# YOUR ASSIGNMENT
So that nothing is lost, write out all the lines below exactly.

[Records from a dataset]
BEGIN
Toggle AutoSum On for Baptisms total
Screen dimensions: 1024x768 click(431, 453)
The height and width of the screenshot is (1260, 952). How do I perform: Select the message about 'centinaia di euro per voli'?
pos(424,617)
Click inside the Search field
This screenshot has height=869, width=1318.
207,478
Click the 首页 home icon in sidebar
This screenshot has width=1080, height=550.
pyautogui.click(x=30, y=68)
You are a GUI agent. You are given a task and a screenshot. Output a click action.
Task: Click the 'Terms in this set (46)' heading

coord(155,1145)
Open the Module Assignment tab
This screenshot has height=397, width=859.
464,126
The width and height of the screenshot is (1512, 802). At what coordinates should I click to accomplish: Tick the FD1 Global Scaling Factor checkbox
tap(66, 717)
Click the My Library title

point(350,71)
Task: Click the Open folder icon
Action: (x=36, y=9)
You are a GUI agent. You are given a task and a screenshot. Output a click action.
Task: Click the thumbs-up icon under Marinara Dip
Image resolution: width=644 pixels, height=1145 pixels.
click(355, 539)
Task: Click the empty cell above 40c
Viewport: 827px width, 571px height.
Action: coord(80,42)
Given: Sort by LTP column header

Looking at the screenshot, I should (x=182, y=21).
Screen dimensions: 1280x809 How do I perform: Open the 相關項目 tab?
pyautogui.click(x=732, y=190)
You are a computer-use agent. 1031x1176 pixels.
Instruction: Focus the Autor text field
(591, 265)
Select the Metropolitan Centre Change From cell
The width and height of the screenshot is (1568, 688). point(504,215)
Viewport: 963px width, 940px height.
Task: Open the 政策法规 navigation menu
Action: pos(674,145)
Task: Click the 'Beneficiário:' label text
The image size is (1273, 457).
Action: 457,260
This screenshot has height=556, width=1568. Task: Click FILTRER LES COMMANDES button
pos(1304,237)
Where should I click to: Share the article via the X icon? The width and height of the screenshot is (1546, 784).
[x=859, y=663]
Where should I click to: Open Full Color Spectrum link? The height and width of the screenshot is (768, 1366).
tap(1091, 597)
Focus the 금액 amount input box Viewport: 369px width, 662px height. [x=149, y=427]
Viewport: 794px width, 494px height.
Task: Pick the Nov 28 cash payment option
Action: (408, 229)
END
# OUTPUT FOR THIS EXERCISE
Toggle AutoSum On for Baptisms total
Screen dimensions: 1024x768 click(431, 453)
The height and width of the screenshot is (1260, 952). How do I perform: Select the message about 'centinaia di euro per voli'?
pos(424,617)
Click inside the Search field
This screenshot has height=869, width=1318.
207,478
Click the 首页 home icon in sidebar
This screenshot has width=1080, height=550.
pyautogui.click(x=30, y=68)
You are a GUI agent. You are given a task and a screenshot. Output a click action.
Task: Click the 'Terms in this set (46)' heading

coord(155,1145)
Open the Module Assignment tab
This screenshot has height=397, width=859.
464,126
The width and height of the screenshot is (1512, 802). At what coordinates should I click to accomplish: Tick the FD1 Global Scaling Factor checkbox
tap(66, 717)
Click the My Library title

point(350,71)
Task: Click the Open folder icon
Action: (x=36, y=9)
You are a GUI agent. You are given a task and a screenshot. Output a click action.
Task: Click the thumbs-up icon under Marinara Dip
Image resolution: width=644 pixels, height=1145 pixels.
click(355, 539)
Task: Click the empty cell above 40c
Viewport: 827px width, 571px height.
Action: coord(80,42)
Given: Sort by LTP column header

Looking at the screenshot, I should (x=182, y=21).
Screen dimensions: 1280x809 How do I perform: Open the 相關項目 tab?
pyautogui.click(x=732, y=190)
You are a computer-use agent. 1031x1176 pixels.
Instruction: Focus the Autor text field
(591, 265)
Select the Metropolitan Centre Change From cell
The width and height of the screenshot is (1568, 688). point(504,215)
Viewport: 963px width, 940px height.
Task: Open the 政策法规 navigation menu
Action: pos(674,145)
Task: Click the 'Beneficiário:' label text
The image size is (1273, 457).
Action: 457,260
This screenshot has height=556, width=1568. Task: Click FILTRER LES COMMANDES button
pos(1304,237)
Where should I click to: Share the article via the X icon? The width and height of the screenshot is (1546, 784).
[x=859, y=663]
Where should I click to: Open Full Color Spectrum link? The height and width of the screenshot is (768, 1366).
tap(1091, 597)
Focus the 금액 amount input box Viewport: 369px width, 662px height. [x=149, y=427]
Viewport: 794px width, 494px height.
Task: Pick the Nov 28 cash payment option
Action: (408, 229)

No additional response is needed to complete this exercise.